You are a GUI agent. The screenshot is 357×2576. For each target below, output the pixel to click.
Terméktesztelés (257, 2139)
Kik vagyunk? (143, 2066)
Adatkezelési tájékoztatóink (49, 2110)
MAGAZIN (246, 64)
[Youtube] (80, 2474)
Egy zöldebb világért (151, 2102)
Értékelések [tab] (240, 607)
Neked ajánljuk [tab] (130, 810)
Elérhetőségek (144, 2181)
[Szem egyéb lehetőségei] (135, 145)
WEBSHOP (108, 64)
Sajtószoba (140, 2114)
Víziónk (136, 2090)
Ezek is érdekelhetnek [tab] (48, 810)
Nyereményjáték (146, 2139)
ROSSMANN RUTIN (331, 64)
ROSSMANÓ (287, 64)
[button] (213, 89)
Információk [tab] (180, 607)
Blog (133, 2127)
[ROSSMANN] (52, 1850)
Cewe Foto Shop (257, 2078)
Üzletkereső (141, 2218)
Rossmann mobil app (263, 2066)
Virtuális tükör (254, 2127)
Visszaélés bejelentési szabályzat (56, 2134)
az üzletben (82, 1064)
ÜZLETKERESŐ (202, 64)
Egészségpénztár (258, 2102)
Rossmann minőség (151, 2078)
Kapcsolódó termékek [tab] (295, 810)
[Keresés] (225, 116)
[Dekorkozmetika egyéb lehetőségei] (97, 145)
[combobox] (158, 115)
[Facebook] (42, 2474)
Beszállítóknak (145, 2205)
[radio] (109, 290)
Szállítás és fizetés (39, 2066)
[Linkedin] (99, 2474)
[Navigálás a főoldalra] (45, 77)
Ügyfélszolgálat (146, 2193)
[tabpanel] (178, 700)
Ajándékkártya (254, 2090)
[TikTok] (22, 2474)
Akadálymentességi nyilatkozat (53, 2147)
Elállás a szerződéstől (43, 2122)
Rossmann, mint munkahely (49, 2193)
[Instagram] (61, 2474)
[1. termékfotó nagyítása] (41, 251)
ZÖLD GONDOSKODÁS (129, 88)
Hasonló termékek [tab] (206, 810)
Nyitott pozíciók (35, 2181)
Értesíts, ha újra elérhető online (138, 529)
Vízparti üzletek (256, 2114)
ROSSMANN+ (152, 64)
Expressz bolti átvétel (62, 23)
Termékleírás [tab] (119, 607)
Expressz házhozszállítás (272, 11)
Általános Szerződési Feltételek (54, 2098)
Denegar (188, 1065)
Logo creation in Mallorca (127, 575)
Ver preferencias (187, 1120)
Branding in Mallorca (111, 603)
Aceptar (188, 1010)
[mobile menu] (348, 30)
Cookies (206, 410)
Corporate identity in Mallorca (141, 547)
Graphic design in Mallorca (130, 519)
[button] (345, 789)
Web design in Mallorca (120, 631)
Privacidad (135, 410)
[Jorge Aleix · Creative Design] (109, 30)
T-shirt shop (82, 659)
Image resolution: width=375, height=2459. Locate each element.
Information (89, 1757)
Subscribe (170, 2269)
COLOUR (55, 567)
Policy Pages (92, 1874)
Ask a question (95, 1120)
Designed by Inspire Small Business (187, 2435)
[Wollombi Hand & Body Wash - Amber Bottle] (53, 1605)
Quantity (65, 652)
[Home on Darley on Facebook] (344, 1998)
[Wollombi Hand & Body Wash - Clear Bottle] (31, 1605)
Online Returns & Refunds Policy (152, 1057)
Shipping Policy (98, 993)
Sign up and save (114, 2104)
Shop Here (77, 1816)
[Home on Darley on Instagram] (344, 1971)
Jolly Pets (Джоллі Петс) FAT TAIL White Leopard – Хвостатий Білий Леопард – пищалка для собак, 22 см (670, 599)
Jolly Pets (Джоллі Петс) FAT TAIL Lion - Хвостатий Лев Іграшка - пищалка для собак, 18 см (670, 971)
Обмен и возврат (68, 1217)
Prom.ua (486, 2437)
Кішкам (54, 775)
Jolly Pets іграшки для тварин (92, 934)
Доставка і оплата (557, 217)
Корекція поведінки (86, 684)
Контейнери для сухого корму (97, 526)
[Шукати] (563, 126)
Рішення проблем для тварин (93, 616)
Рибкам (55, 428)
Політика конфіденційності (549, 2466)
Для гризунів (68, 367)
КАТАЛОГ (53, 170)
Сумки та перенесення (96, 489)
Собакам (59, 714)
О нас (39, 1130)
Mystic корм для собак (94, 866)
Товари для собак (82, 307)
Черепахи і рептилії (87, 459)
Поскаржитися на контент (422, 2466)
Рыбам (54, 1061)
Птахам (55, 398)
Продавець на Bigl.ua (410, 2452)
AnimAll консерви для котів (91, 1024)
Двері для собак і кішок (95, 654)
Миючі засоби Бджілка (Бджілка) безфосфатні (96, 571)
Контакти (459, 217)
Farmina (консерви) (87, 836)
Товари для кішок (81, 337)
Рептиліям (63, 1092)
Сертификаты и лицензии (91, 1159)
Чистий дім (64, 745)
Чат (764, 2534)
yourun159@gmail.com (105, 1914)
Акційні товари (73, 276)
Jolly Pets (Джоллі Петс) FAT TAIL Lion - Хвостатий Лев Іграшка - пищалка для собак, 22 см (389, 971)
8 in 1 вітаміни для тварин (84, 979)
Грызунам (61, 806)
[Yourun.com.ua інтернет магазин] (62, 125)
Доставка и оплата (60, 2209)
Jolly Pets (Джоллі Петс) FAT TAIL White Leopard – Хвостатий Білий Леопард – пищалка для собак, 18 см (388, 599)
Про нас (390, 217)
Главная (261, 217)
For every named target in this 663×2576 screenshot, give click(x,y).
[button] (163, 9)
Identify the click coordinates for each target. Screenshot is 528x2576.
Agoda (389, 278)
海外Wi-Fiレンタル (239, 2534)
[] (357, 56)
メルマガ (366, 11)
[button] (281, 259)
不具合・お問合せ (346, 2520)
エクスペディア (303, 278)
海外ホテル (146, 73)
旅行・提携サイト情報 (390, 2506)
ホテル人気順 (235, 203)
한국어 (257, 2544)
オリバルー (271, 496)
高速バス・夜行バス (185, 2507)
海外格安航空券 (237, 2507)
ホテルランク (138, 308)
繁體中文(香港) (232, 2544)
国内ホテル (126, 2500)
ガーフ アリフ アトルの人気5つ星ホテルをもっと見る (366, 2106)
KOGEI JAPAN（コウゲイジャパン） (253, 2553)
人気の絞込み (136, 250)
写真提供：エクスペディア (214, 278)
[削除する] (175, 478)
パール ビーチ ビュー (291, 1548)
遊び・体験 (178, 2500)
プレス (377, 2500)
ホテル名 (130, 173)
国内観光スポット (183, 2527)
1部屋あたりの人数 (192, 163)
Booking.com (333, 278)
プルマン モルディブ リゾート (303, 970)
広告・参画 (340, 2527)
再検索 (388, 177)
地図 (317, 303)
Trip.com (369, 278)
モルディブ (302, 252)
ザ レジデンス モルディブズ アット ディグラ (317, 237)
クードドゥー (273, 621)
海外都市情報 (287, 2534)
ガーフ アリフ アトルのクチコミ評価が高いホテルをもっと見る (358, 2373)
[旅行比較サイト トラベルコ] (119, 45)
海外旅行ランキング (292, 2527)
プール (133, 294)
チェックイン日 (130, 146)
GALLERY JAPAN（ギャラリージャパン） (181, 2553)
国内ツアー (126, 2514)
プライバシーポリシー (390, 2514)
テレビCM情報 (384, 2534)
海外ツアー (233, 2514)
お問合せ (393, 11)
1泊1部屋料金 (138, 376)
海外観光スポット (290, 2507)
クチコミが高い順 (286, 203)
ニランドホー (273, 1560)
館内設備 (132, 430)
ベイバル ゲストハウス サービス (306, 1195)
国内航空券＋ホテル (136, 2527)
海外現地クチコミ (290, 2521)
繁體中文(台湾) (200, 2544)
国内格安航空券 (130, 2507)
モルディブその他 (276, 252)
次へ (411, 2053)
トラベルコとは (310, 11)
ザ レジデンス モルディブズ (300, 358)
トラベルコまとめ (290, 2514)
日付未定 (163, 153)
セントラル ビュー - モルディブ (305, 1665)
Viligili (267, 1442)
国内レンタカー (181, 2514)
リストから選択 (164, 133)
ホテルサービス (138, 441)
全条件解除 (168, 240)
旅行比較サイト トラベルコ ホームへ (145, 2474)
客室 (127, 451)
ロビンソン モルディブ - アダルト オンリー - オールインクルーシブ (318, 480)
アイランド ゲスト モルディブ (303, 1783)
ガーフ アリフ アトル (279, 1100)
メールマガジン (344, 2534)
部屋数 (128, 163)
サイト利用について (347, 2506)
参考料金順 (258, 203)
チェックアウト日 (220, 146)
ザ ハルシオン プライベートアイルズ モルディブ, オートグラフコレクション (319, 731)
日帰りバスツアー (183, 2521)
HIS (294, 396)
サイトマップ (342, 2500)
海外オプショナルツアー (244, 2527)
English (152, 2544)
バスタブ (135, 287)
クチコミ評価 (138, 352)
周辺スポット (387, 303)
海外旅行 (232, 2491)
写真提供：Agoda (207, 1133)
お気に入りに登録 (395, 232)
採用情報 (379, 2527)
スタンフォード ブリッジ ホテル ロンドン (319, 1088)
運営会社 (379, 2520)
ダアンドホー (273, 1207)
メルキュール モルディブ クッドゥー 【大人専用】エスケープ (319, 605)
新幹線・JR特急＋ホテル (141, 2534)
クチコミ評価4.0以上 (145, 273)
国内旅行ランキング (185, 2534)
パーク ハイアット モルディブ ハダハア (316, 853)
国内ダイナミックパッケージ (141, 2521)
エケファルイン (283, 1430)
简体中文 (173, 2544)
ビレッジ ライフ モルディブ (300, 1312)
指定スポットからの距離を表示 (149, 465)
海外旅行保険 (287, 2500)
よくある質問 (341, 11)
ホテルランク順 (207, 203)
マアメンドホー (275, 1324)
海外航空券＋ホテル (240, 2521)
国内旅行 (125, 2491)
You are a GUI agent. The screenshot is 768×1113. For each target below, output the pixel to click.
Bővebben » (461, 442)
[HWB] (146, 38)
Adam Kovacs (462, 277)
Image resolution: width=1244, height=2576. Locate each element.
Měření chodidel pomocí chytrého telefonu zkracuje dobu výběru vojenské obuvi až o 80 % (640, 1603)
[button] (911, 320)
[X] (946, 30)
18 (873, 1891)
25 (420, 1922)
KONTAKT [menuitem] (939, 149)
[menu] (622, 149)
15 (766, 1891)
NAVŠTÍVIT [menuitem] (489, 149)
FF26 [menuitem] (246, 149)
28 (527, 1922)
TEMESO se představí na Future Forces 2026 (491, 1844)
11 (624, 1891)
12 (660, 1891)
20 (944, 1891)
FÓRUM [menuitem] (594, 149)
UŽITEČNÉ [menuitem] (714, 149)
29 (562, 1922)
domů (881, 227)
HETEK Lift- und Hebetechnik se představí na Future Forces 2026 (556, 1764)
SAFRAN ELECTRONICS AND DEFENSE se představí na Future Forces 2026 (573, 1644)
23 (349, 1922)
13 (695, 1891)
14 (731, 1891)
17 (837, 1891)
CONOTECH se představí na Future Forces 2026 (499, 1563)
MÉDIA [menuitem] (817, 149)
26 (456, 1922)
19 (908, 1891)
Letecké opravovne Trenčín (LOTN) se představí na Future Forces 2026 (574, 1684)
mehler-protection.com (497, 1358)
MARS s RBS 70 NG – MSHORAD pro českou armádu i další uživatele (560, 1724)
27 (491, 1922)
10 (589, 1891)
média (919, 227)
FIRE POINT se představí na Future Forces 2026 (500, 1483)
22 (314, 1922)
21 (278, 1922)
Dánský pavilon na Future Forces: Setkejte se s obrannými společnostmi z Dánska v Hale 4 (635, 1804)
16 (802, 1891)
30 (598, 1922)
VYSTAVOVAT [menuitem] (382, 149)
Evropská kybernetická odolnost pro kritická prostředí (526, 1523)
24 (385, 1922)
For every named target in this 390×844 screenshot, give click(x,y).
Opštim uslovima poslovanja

_ _ _ _ _ _ _

Your answer should consist of the lines from the material that contain "Policy".

SOLUTION FOR THIS PROBLEM.
Policy Pages (92, 1874)
Online Returns & Refunds Policy (152, 1057)
Shipping Policy (98, 993)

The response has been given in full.